*** DATA TO PROCESS Section Begins ***

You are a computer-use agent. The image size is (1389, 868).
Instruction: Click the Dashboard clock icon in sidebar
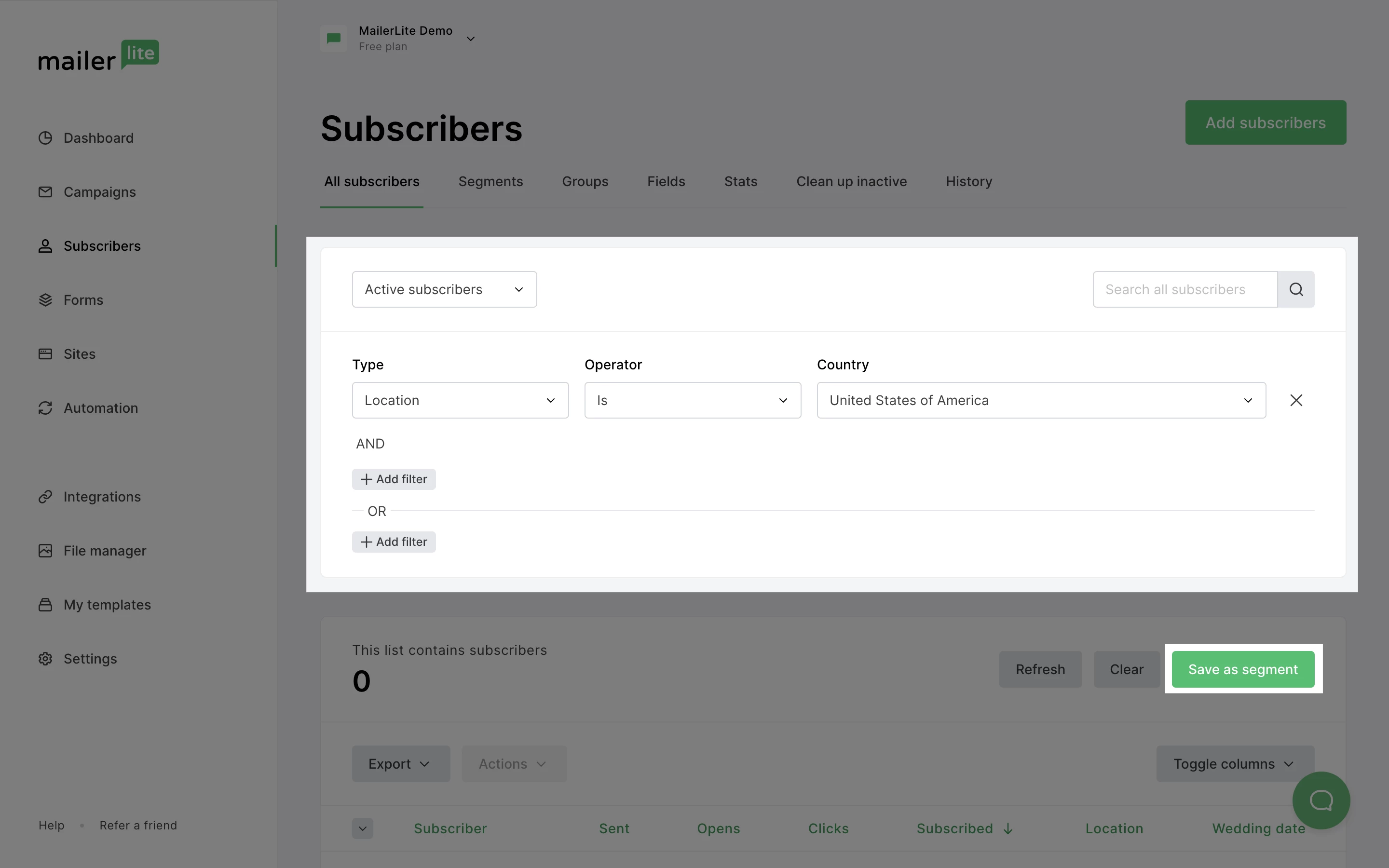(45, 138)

*** DATA TO PROCESS Section Ends ***
*** DATA TO PROCESS Section Begins ***

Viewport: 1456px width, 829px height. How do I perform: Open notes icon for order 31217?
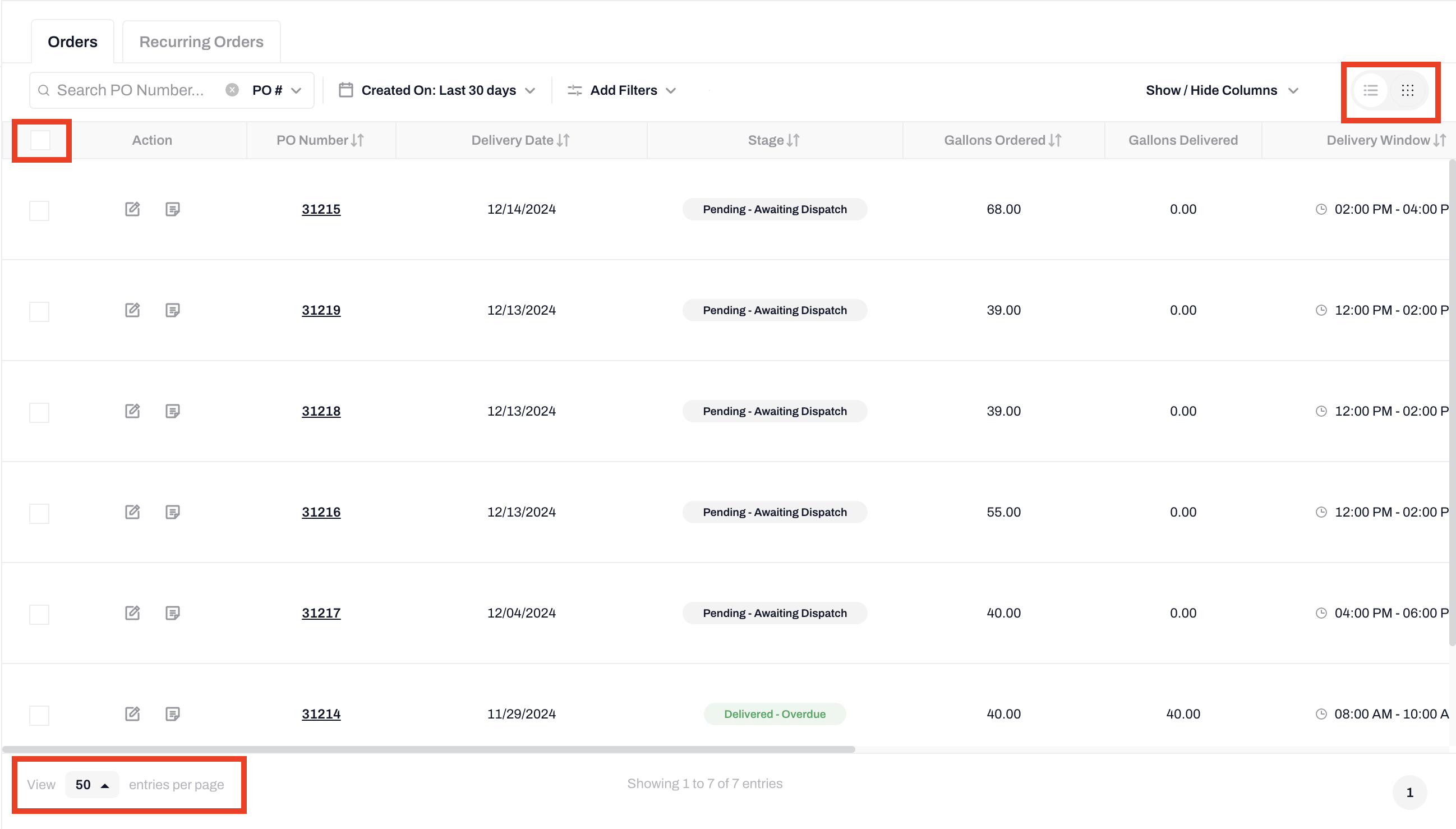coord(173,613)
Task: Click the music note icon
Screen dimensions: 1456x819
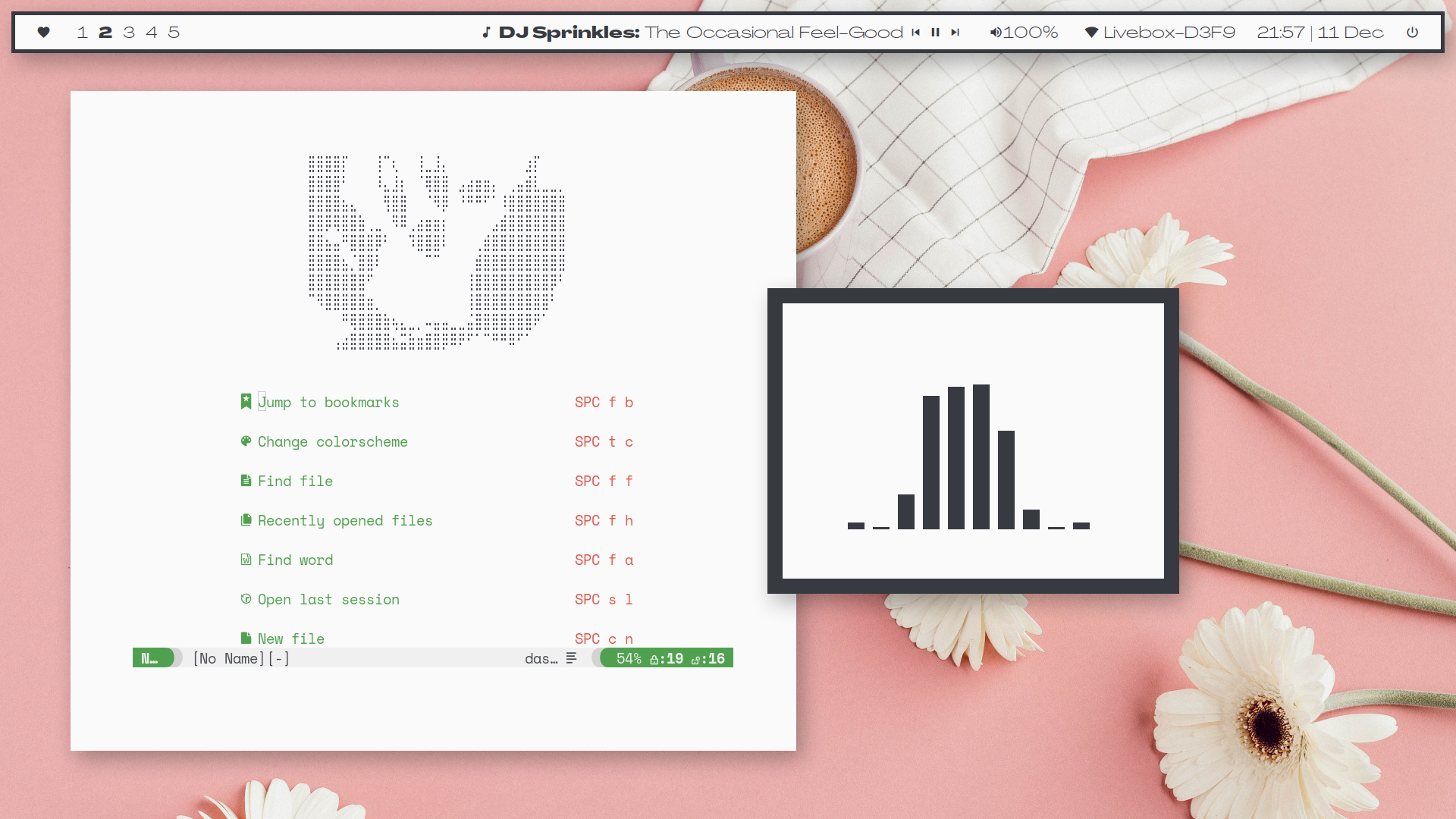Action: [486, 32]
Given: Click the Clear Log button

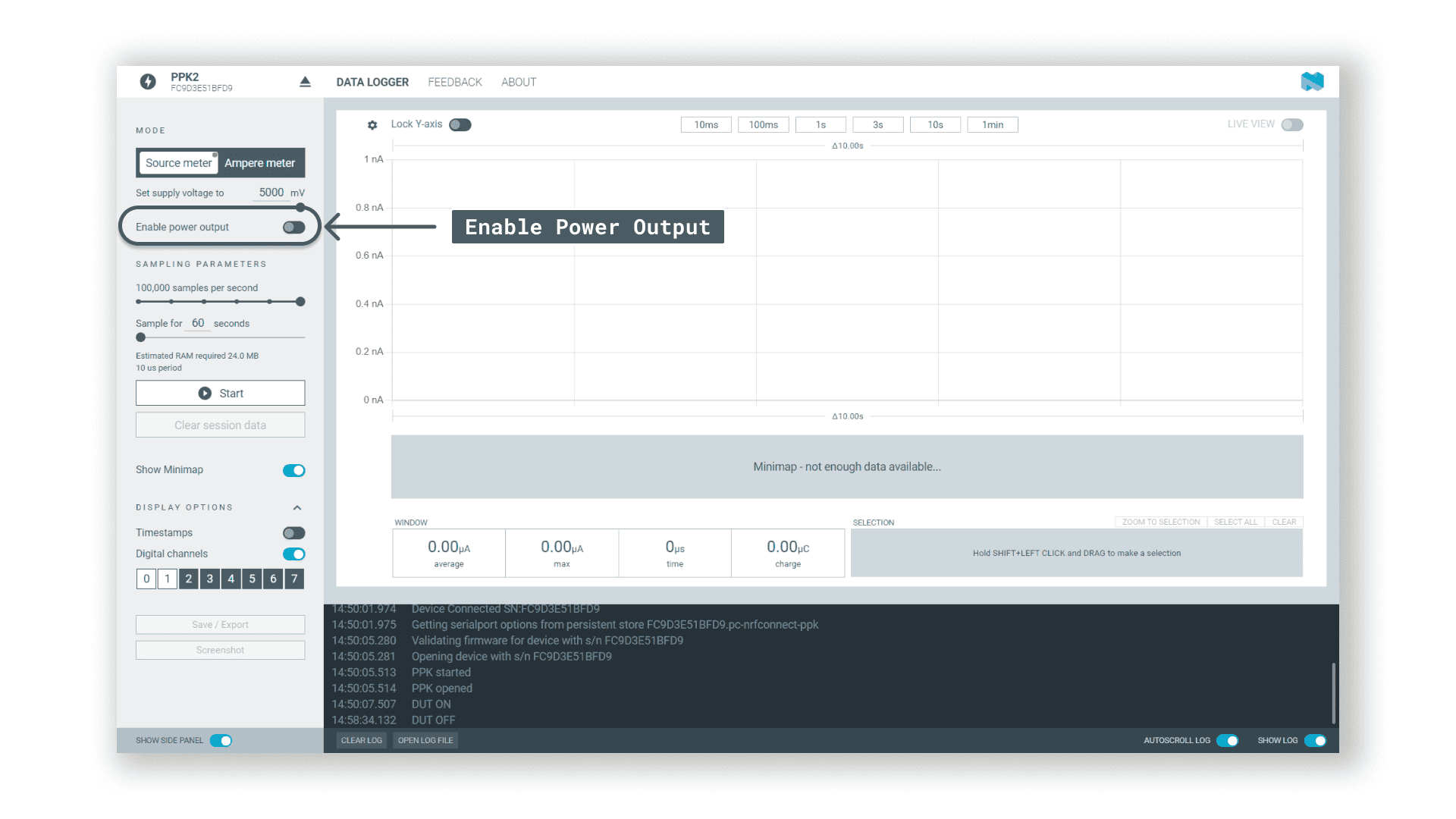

*** DATA TO PROCESS Section Ends ***

#### INSTRUCTIONS FOR THE TASK
Within the listing above, find the line containing "Screen dimensions: 1456x819" and the line containing "Given: Click the Clear Log button". Transcribe them and everything between them exactly, leaving out the pictures.

#### REPLY TO THE EXERCISE
Screen dimensions: 1456x819
Action: [486, 32]
Given: Click the Clear Log button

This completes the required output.